● TEXT UNDER STUDY

────────────────

Jerome Powell on Central Bank Digital Currency: We are committed to considering a CBDC and its benefits

Jerome Powell, Chairman of the Board of Governors of the US Federal Reserve, participated in a virtual panel today hosted by the International Monetary Fund (IMF) on the topic of Central Bank Digital Currency (CBDCs).

Powell said the Fed is committed to considering a CBDC and its benefits while cautioning that the Fed has made no decision as to whether or not the Fed will issue a CBDC.

Powell noted that the US dollar is the top reserve currency with over $2 trillion in banknotes in circulation and about half of that amount held internationally. Powell said the Fed has a responsibility to pursue technology and innovation.

“We will be approaching this with great care,” said Powell while noting that around 80% of the world’s central banks are investigating a CBDC in some form.

Powell said that some of the possible benefits of a CBDC include an improvement to the payments system – making it faster and less expensive when completing a transaction. He pointed to the obvious that there has been a decline in the usage of physical currency, accentuated by the COVID-19 health crisis, adding that many people already have access to the digital payment system.

Powell admitted that the advent of Libra has incentivized the Fed to dedicate more resources on the possibility of a CBDC. Libra, based in Switzerland, remains a work in progress. Founded by Facebook, Libra was originally envisioned as a non-sovereign global digital currency that may have a dramatic impact on central bank-issued currency. Its announcement has concerned policymakers and compelled regulators to consider its impact.

Powell said it was very important to consider both the benefits and risks of a CBDC. There are many operational questions and concerns regarding cyber risks, fraud, and how it may impact policy.

────────────────

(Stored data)
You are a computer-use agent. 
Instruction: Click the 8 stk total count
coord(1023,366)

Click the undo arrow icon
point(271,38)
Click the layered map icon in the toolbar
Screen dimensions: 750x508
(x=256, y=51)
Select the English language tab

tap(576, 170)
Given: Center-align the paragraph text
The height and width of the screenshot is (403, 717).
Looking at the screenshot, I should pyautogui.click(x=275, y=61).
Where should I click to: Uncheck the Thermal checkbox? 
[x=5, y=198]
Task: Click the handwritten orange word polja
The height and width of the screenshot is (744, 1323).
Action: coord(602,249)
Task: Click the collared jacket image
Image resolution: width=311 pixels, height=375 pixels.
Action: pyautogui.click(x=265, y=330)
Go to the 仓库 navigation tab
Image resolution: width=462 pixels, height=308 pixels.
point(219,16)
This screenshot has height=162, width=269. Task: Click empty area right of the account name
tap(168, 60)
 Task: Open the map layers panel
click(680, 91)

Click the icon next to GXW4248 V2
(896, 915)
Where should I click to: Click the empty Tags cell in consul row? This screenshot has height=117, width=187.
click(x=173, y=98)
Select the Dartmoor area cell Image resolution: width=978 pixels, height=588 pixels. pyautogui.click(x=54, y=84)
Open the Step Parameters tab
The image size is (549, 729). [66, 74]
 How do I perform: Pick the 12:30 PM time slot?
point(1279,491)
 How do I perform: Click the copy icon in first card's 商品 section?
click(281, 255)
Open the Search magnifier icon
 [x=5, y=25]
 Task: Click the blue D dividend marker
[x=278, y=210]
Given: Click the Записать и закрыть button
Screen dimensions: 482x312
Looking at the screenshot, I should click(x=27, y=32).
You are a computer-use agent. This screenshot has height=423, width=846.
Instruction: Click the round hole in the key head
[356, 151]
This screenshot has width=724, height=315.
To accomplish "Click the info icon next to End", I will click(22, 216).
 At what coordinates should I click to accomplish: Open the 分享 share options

────────────────

● EXERCISE 1
In the Powell article, shorten the paragraph that begins "Powell admitted that the advent of Libra" into a brief bulleted list that keeps its main facts.
● EXERCISE 2
Copy everything in the Powell article from "Powell said that" down to "digital payment system.".
Use only the Powell article to answer.

● WRITTEN ANSWER 1
- Libra's arrival pushed the Fed to put more resources into studying a CBDC.
- Libra is based in Switzerland and is still a work in progress.
- Facebook founded it, originally as a non-sovereign global digital currency that could greatly affect central bank-issued currency.
- Its announcement worried policymakers and led regulators to weigh its impact.

● WRITTEN ANSWER 2
Powell said that some of the possible benefits of a CBDC include an improvement to the payments system – making it faster and less expensive when completing a transaction. He pointed to the obvious that there has been a decline in the usage of physical currency, accentuated by the COVID-19 health crisis, adding that many people already have access to the digital payment system.